* **Exercise**: Go over the data and keep only the lines that include "Image".

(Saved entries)
- - - - - - -

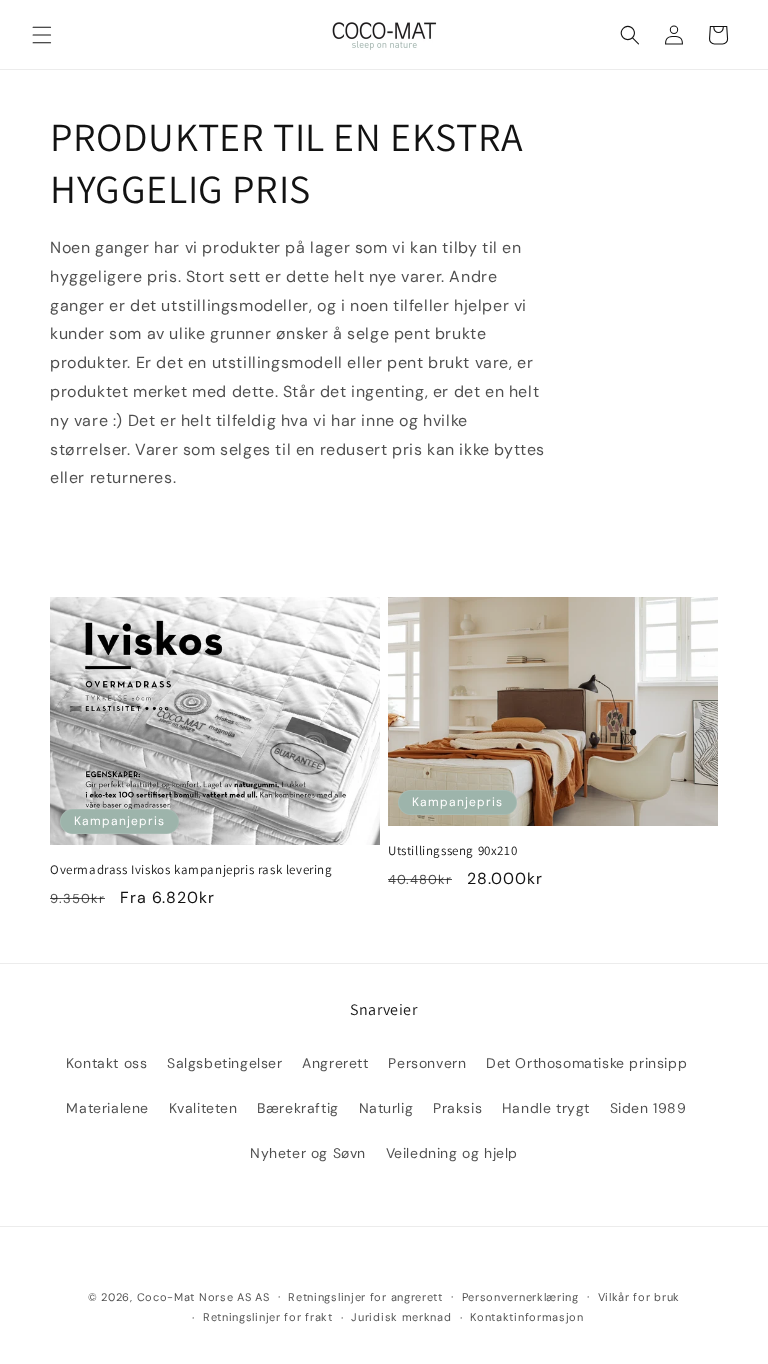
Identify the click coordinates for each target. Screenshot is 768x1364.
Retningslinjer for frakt (268, 1317)
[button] (42, 35)
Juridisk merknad (401, 1317)
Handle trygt (546, 1108)
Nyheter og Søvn (308, 1153)
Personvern (427, 1063)
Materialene (107, 1108)
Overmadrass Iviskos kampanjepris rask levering (191, 870)
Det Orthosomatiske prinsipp (586, 1063)
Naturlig (386, 1108)
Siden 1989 (648, 1108)
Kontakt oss (107, 1063)
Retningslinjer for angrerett (365, 1297)
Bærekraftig (298, 1108)
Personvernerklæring (520, 1297)
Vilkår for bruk (639, 1297)
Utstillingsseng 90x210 (452, 851)
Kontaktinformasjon (527, 1317)
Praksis (457, 1108)
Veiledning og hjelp (452, 1153)
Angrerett (335, 1063)
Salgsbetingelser (225, 1063)
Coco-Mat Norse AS (194, 1297)
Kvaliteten (203, 1108)
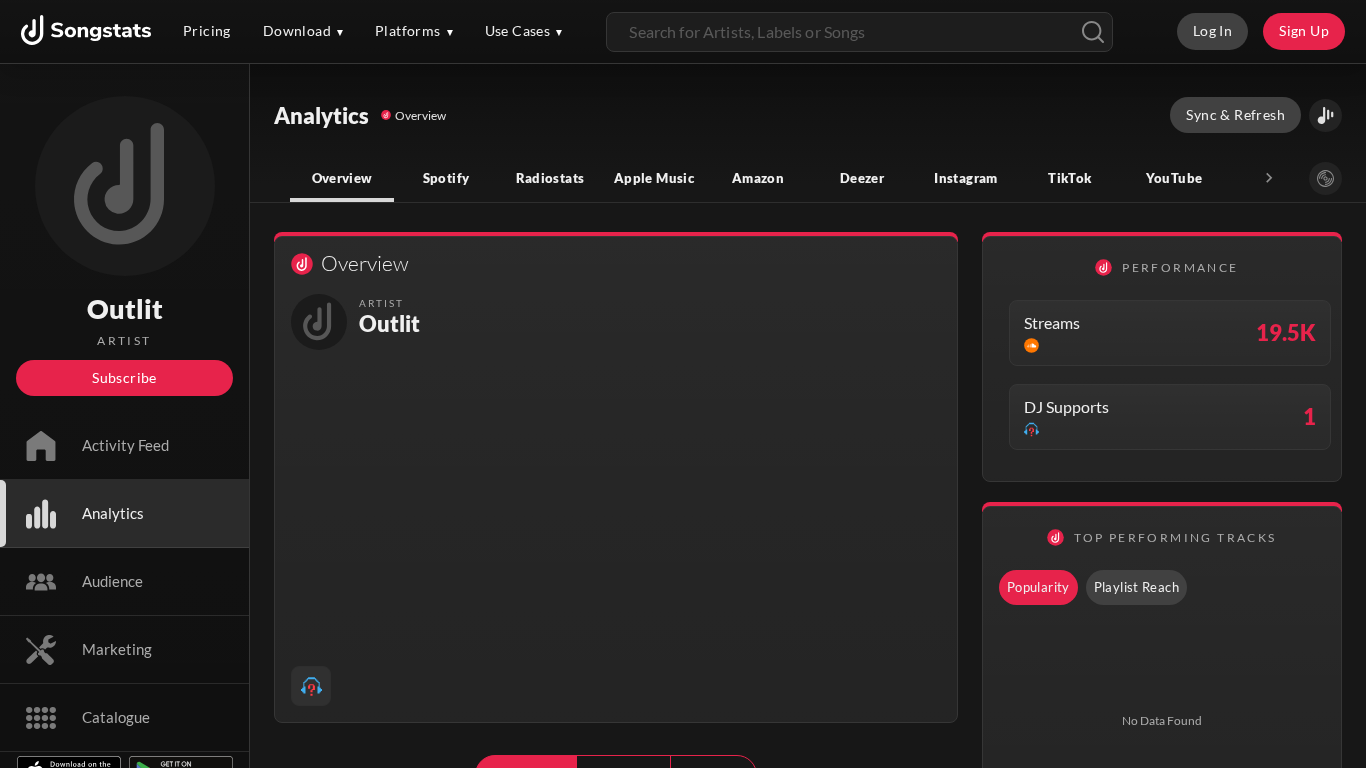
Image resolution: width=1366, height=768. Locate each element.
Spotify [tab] (446, 178)
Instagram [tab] (965, 178)
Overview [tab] (342, 178)
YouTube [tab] (1174, 178)
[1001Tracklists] (311, 686)
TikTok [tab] (1069, 178)
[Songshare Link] (1325, 115)
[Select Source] (1325, 178)
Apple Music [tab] (654, 178)
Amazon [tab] (758, 178)
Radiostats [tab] (550, 178)
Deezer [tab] (862, 178)
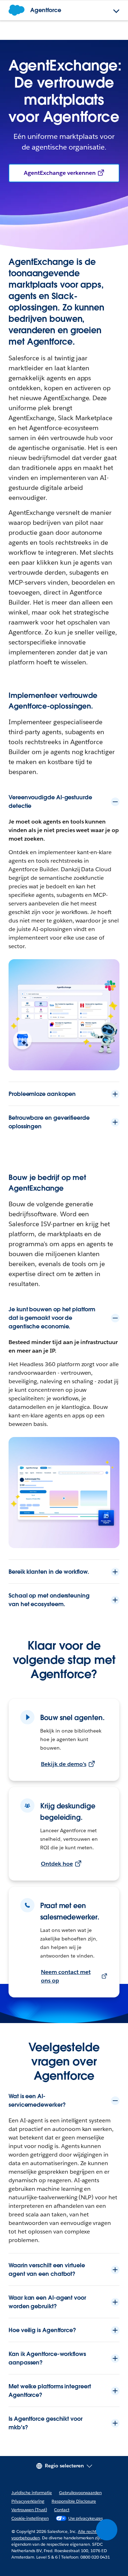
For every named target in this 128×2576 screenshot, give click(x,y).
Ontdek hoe (57, 1863)
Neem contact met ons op (66, 1976)
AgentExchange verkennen (59, 173)
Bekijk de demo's (63, 1764)
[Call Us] (106, 2529)
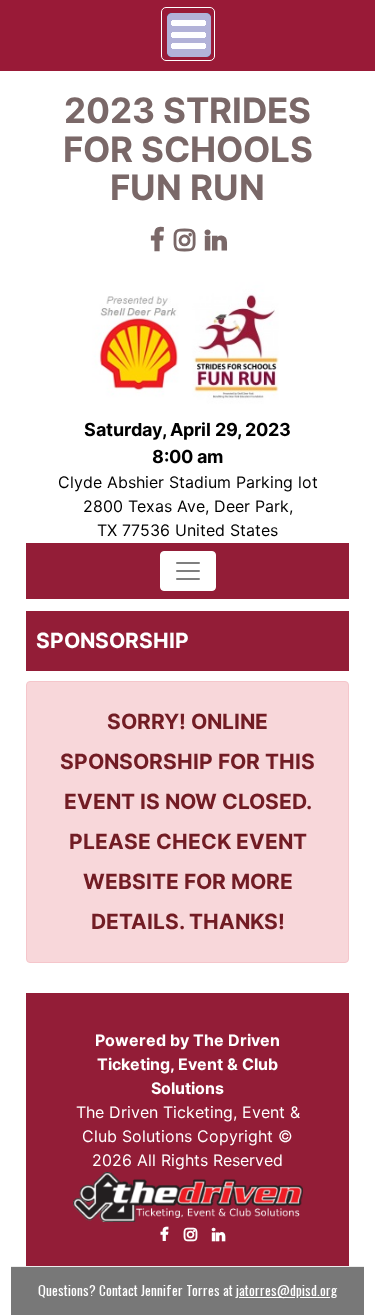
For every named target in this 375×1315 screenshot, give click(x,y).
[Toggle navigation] (188, 571)
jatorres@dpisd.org (286, 1290)
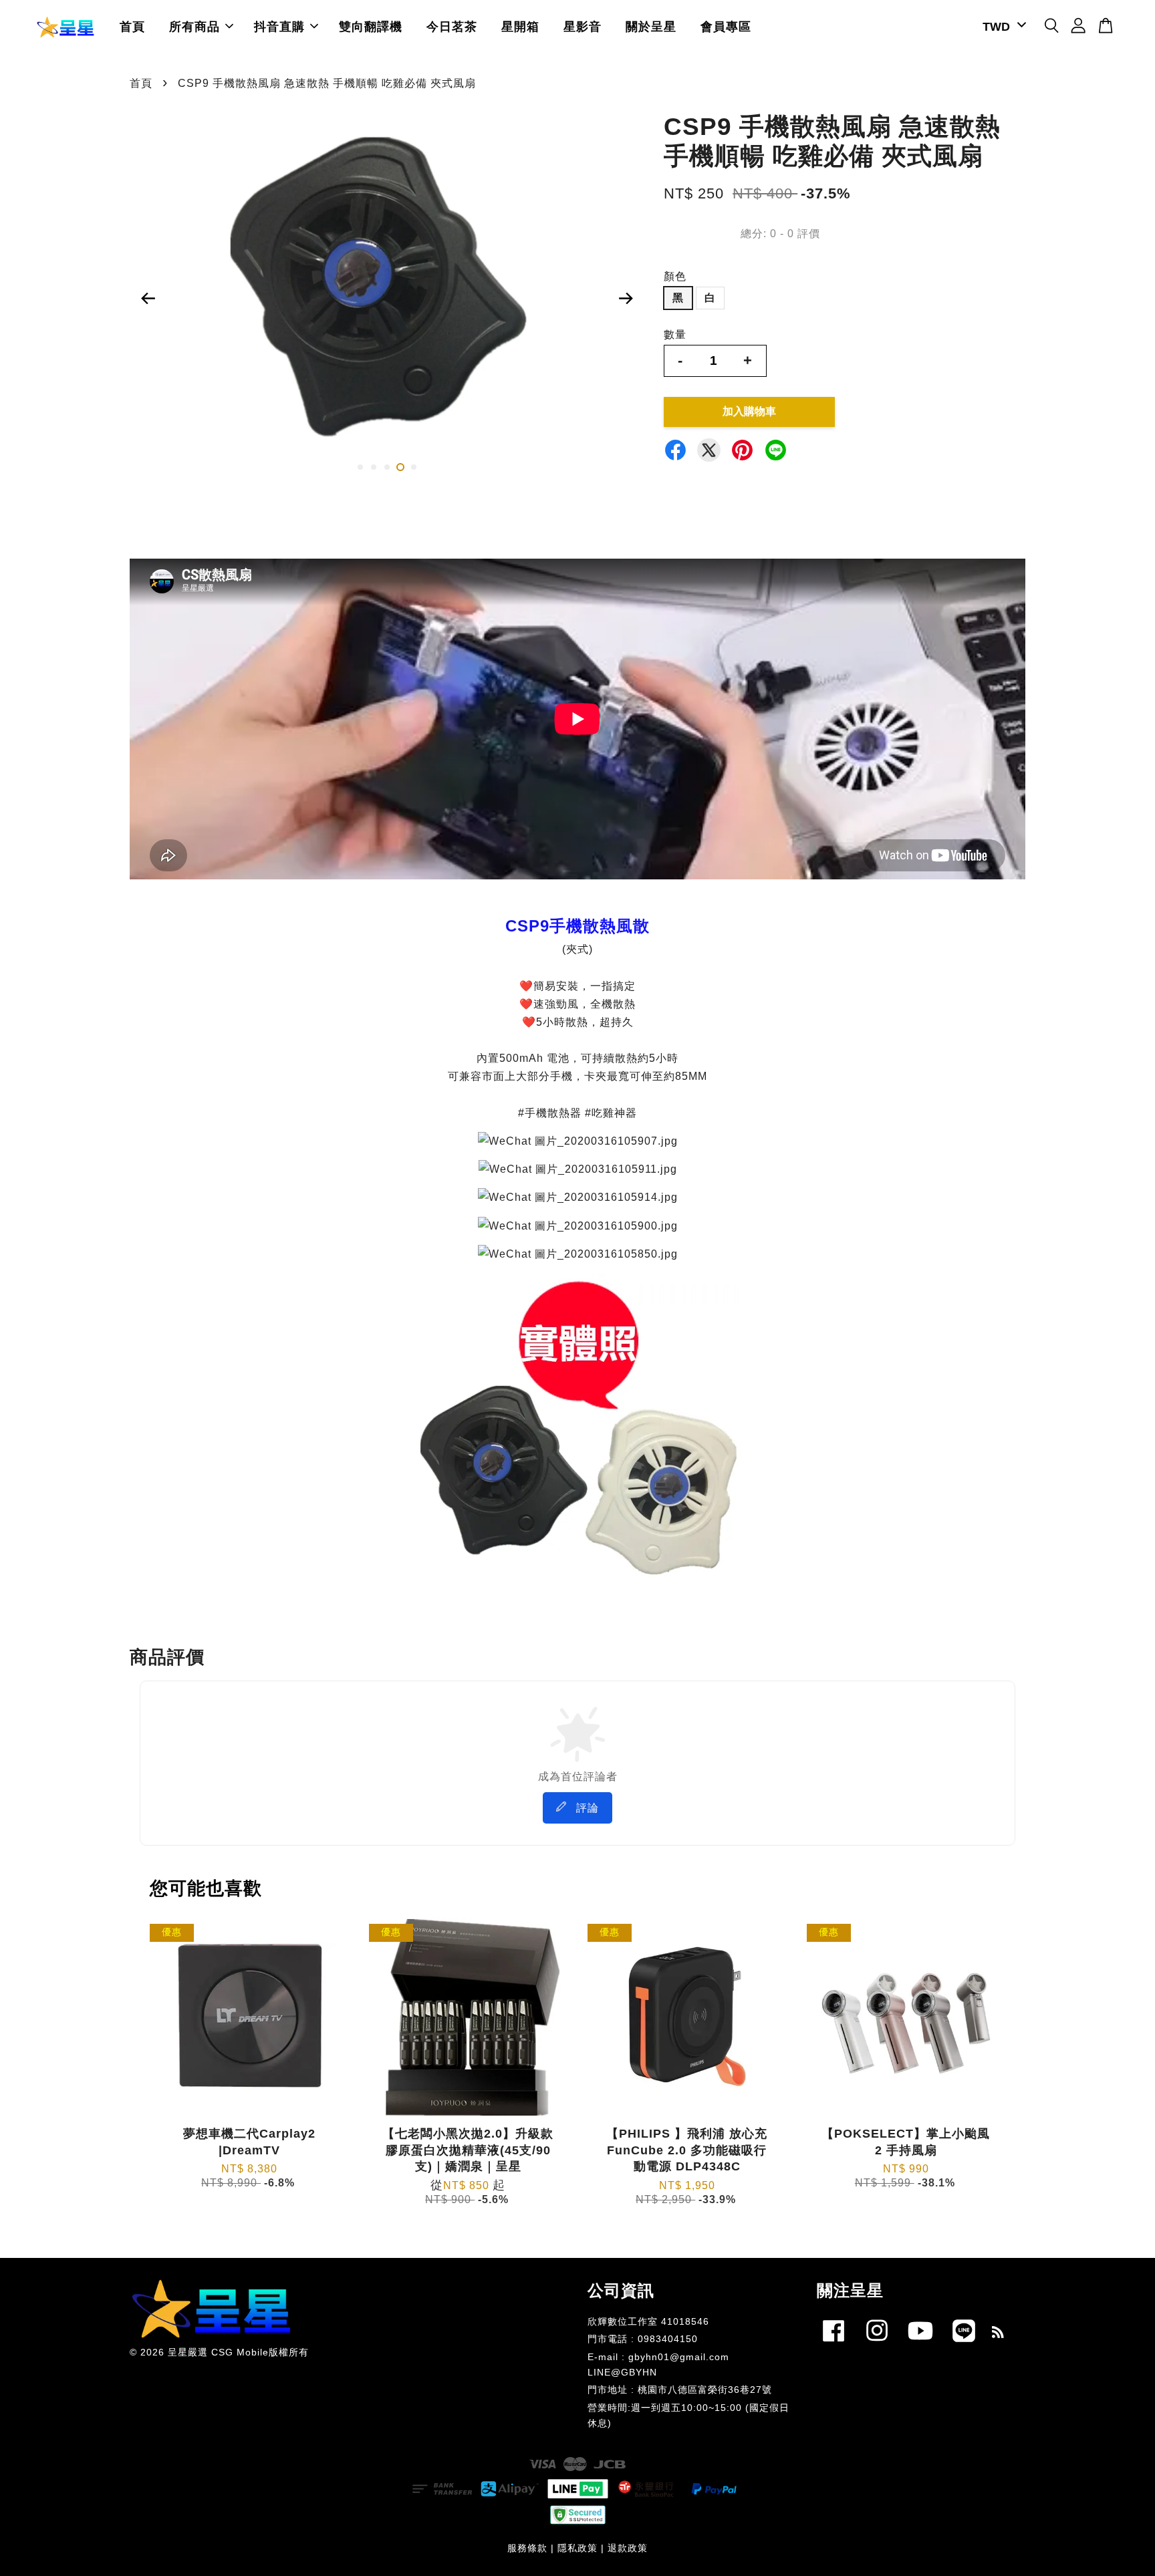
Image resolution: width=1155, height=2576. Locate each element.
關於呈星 (651, 26)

- - - - - - -

* **Answer to the problem**:
Image resolution: width=1366, height=768. Locate each element.
Image resolution: width=1155, height=2576. Locate each element.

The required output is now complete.